Lunedì nella sua mattinata bergamasca il «capitano» ha indossato la veste ministeriale: nessuna dichiarazione di natura politica, né tanto meno commenti o valutazioni sulle imminenti amministrative. Tutto rinviato al Consiglio federale di qualche ora dopo dove, giocando in casa, ha dato le indicazioni del caso.

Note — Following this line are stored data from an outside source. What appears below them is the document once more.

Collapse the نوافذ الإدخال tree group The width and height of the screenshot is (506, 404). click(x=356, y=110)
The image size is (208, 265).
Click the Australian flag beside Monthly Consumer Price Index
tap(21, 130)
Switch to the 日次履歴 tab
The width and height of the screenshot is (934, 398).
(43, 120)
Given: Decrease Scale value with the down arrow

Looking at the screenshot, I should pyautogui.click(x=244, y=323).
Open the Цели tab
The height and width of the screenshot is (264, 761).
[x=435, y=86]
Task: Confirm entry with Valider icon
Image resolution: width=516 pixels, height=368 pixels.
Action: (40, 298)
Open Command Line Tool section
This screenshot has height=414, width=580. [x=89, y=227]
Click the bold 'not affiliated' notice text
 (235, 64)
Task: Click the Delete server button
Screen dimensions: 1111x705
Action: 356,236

In Prefettura si è limitato esclusivamente a dichiarazioni misurate (quasi al millimetro, quasi...) sul burrascoso dopopartita di Fiorentina-Atalanta. In sostanza non si è sbilanciato in attesa di una ricostruzione precisa dei fatti che, a distanza di una decina di giorni, poteva magari essere già sulla sua scrivania del Viminale se davvero ritenuta urgente. Ma del resto la materia è delicata e Salvini si ritrova, come dire, a camminare sulle uova: dimostrando una certa qual maestria, va detto. Via i toni da balaustra e spazio ad un politichese magari non raffinato ma comunque efficace.

Istituzionale, insomma, al punto da condividere sul piano politico l’abbattimento delle torri di Zingonia, arrivato dopo un percorso decennale: ma Salvini sa benissimo che la sua presenza, anche fisica, sul tema ne fa automaticamente un cavallo di battaglia delle politiche leghiste, all’insegna di quel law and order che ha nella legittima difesa uno dei più recenti capisaldi. E nel potenziamento annunciato delle forze dell’ordine la ciliegina sulla torta. Chapeau.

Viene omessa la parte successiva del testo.